* EXERCISE INSTRUCTIONS
Print, unchanged, the line containing "You are a GUI" along with all lines that follow it to the end of the listing.
——————————
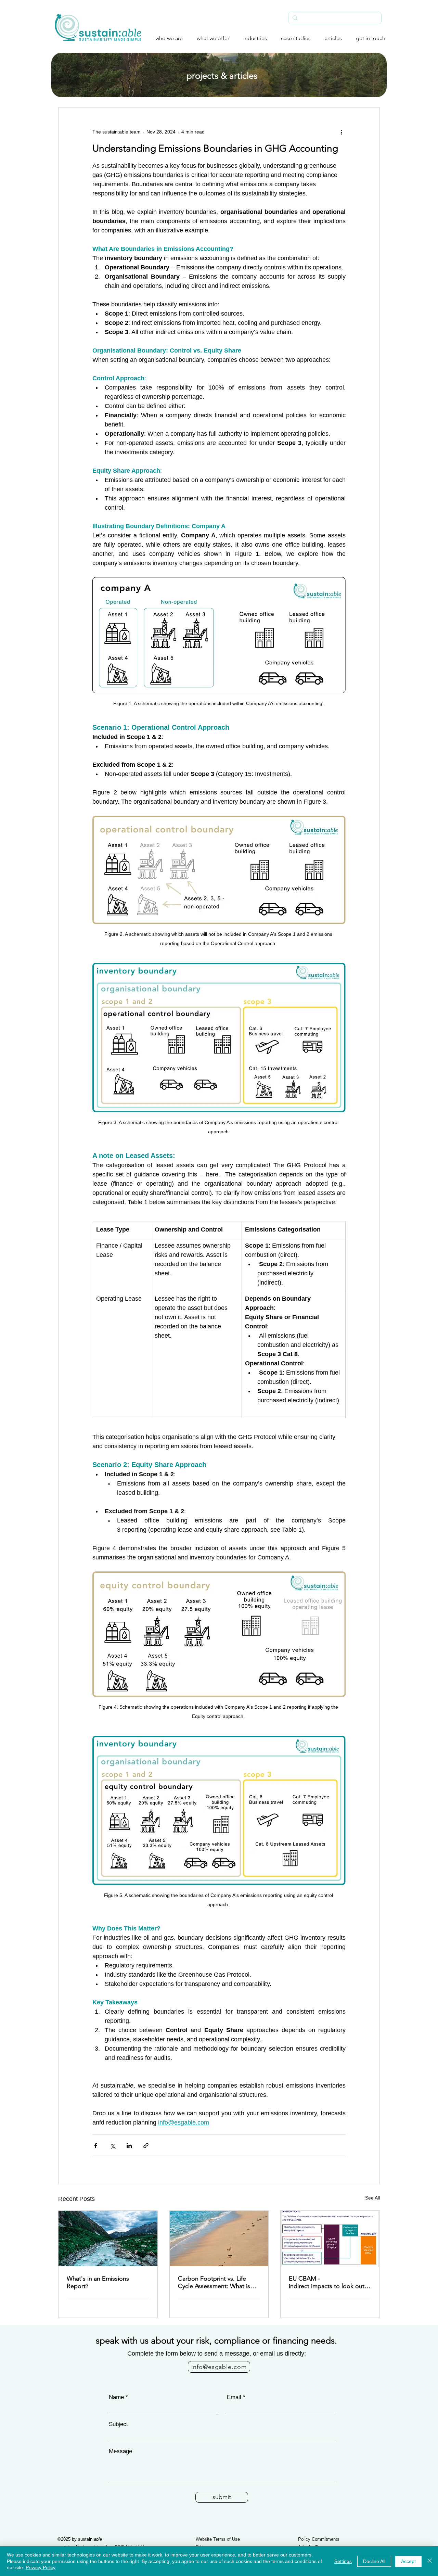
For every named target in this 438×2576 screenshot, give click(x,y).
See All (372, 2198)
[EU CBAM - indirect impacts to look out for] (330, 2238)
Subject (118, 2424)
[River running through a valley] (108, 2238)
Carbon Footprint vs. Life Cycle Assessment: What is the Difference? (214, 2282)
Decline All (374, 2561)
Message (120, 2451)
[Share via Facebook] (95, 2145)
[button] (164, 38)
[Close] (430, 2561)
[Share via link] (146, 2145)
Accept (408, 2561)
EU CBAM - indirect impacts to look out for (326, 2282)
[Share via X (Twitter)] (112, 2145)
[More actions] (341, 132)
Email (234, 2397)
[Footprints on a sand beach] (219, 2238)
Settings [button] (343, 2561)
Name (116, 2397)
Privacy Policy (40, 2567)
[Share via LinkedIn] (129, 2145)
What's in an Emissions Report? (98, 2282)
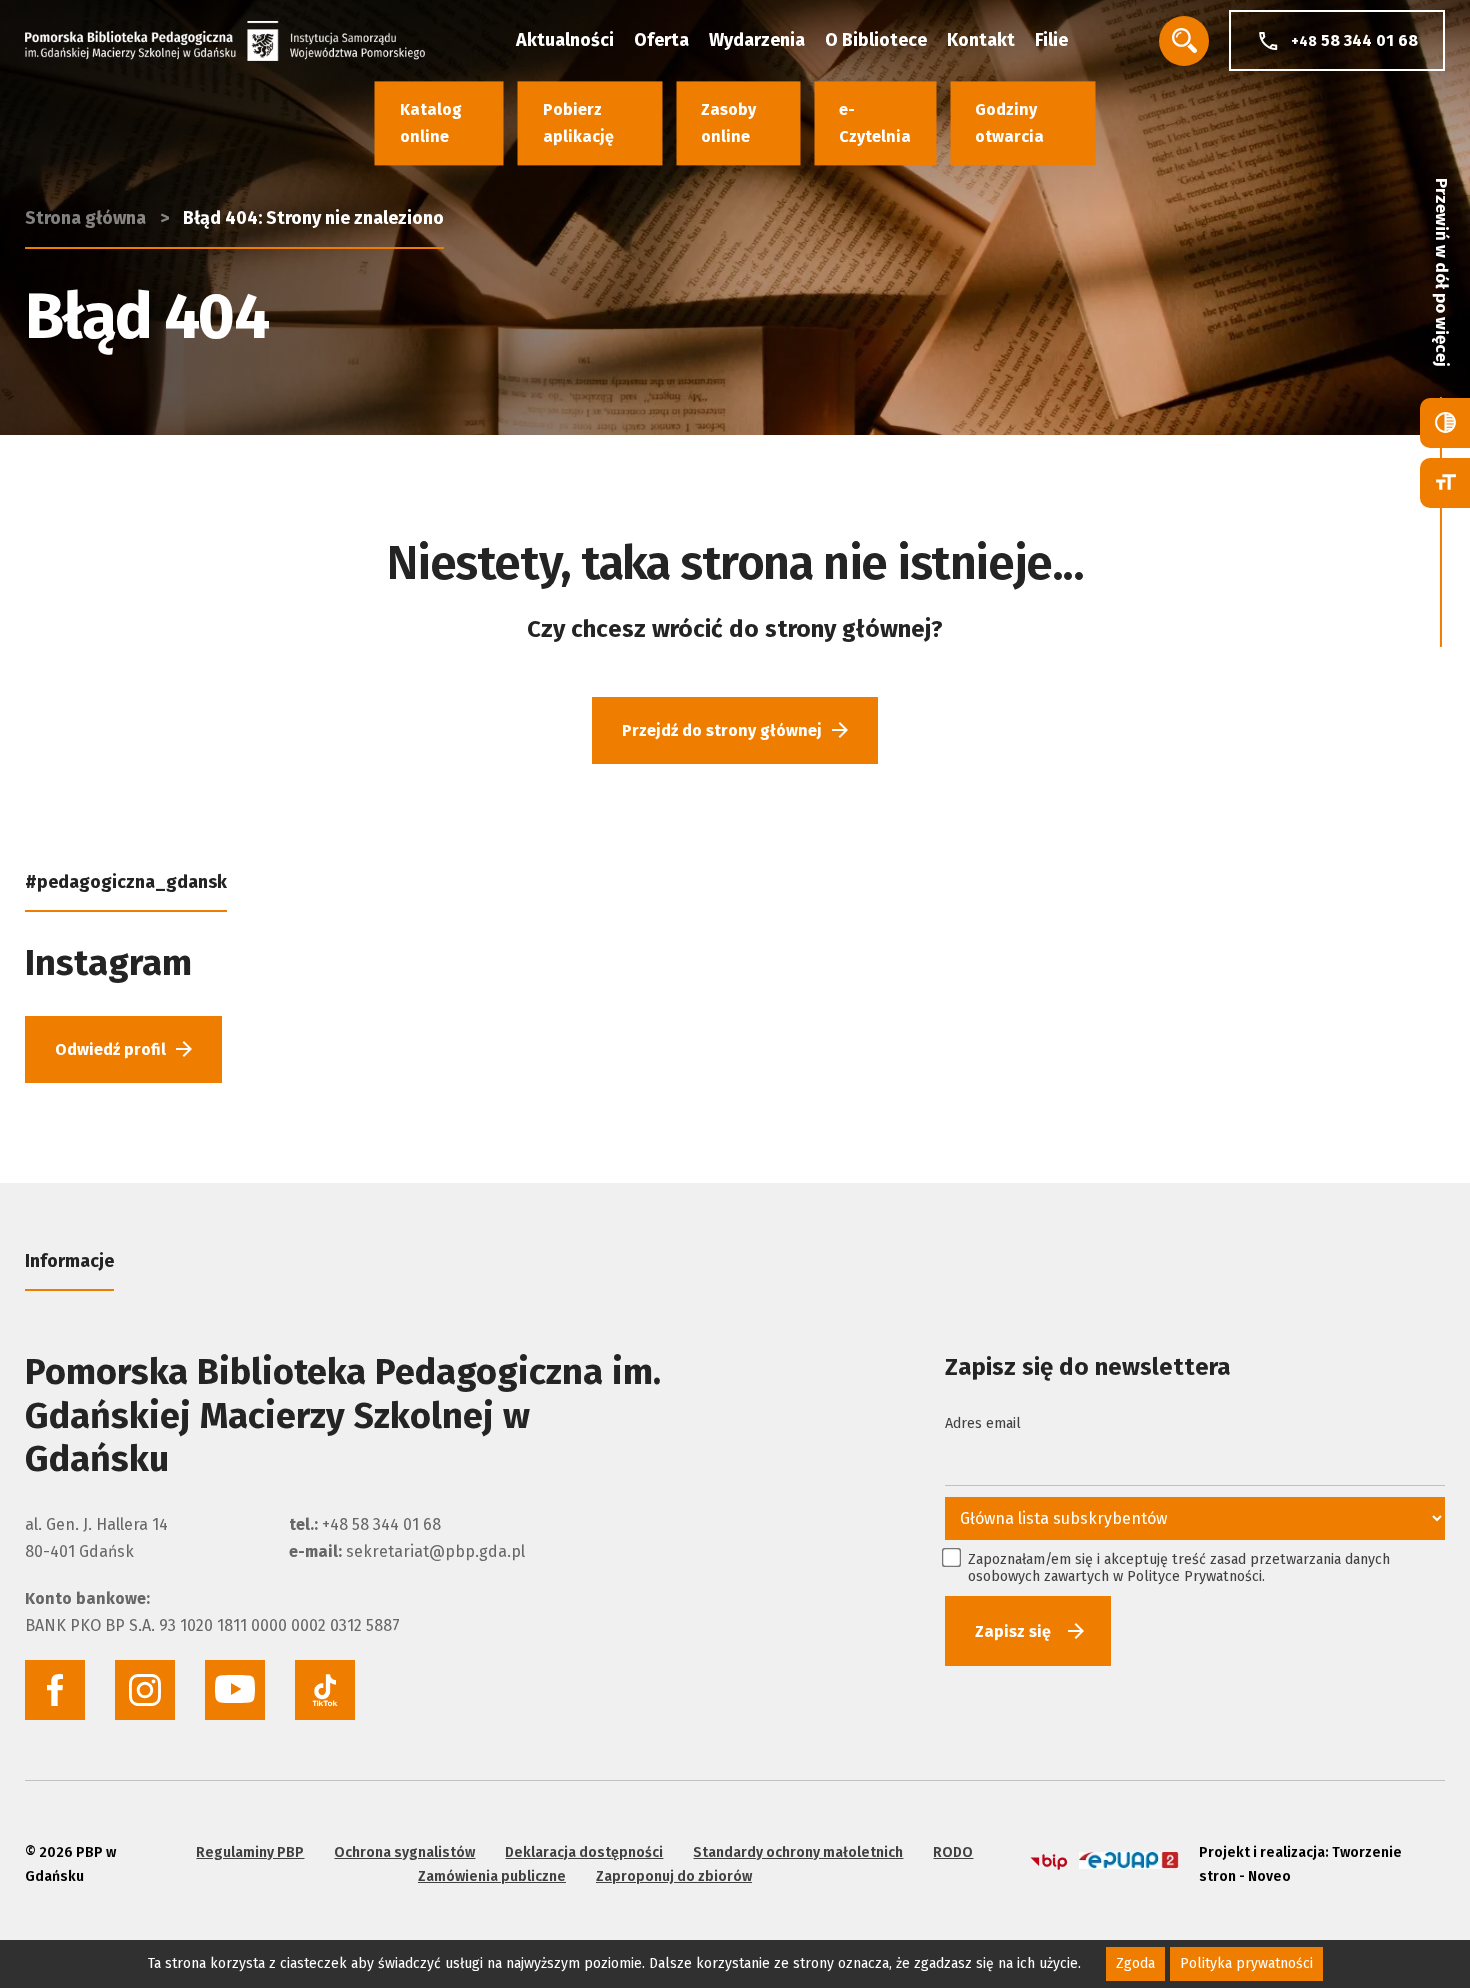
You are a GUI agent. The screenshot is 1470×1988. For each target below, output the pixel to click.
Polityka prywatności (1246, 1963)
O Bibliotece (876, 40)
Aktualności (565, 40)
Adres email (983, 1423)
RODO (953, 1852)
——————————
* OUTPUT FOR THIS EXERCISE
You are a GUI agent. The screenshot is 1470×1988. For each target below, output the pixel to click.
Polityka prywatności (1246, 1963)
O Bibliotece (876, 40)
Aktualności (565, 40)
Adres email (983, 1423)
RODO (953, 1852)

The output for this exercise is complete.